** Begin Exercise material **

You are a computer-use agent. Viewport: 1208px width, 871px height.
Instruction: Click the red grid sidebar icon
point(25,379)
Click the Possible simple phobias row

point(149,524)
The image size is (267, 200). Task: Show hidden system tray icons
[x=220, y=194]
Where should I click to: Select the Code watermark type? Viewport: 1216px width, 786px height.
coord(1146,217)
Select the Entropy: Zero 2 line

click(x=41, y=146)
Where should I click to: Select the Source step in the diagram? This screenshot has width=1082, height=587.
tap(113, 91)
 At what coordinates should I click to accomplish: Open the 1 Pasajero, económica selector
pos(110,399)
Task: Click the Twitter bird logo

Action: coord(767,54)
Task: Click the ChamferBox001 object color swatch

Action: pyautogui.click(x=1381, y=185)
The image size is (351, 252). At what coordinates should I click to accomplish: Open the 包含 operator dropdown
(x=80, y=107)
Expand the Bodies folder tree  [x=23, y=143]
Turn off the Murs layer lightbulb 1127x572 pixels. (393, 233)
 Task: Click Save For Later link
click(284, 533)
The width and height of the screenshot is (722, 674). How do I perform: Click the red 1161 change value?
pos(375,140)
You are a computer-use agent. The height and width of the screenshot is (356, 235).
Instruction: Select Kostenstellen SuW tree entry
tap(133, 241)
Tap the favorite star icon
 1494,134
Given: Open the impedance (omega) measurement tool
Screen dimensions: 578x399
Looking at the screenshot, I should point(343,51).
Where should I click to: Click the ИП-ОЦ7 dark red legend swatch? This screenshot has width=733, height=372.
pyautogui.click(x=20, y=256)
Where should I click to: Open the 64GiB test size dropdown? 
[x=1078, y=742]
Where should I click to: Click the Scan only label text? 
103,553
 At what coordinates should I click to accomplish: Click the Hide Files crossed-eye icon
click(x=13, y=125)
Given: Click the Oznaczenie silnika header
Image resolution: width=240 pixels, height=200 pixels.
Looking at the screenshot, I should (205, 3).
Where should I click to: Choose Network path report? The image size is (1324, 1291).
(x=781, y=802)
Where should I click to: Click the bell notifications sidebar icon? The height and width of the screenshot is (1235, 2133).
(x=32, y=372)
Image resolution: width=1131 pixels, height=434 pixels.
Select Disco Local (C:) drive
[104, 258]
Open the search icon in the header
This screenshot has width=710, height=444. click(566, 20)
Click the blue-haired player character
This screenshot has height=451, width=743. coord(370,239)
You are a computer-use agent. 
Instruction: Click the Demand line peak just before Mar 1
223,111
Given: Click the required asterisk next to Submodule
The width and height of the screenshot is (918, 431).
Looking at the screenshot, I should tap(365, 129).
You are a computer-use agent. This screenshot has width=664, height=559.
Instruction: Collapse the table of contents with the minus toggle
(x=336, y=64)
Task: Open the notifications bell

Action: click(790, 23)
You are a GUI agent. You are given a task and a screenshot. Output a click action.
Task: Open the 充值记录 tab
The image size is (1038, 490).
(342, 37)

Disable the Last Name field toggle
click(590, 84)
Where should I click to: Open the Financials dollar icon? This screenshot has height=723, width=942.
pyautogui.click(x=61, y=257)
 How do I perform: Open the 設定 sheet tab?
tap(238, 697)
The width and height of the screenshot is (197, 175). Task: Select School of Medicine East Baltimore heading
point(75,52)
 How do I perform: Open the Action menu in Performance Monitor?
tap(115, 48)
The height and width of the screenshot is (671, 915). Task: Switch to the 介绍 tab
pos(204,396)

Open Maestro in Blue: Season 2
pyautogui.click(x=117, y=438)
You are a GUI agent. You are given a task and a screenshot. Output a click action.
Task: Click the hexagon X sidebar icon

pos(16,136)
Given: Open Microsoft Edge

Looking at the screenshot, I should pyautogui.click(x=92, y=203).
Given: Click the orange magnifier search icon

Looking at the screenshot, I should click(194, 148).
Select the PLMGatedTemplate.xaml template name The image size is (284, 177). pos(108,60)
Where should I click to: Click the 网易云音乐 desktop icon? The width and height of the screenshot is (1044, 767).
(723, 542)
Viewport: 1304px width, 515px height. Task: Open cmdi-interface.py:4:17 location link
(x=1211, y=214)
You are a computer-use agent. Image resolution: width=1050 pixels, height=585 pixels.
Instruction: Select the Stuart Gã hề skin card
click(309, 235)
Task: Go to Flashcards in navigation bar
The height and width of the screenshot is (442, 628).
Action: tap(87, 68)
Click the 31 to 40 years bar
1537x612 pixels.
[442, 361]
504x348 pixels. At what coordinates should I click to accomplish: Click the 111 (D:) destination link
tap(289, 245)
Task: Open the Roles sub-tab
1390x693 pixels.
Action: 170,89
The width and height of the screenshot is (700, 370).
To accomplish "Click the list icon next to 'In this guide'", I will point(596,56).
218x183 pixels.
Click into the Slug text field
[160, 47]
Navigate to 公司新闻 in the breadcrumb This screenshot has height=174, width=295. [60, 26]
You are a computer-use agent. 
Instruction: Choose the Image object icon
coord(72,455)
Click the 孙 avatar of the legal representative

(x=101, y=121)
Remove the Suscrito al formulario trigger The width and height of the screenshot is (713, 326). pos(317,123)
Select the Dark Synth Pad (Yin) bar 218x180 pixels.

** End Exercise material **

Pull out every line in the records above that contains the string "coordinates" and copy each of those lines in full.

Response to this exercise
 At what coordinates should I click to accomplish: Open the 1 Pasajero, económica selector
The image size is (351, 252). At what coordinates should I click to accomplish: Open the 包含 operator dropdown
 At what coordinates should I click to accomplish: Click the Hide Files crossed-eye icon
504x348 pixels. At what coordinates should I click to accomplish: Click the 111 (D:) destination link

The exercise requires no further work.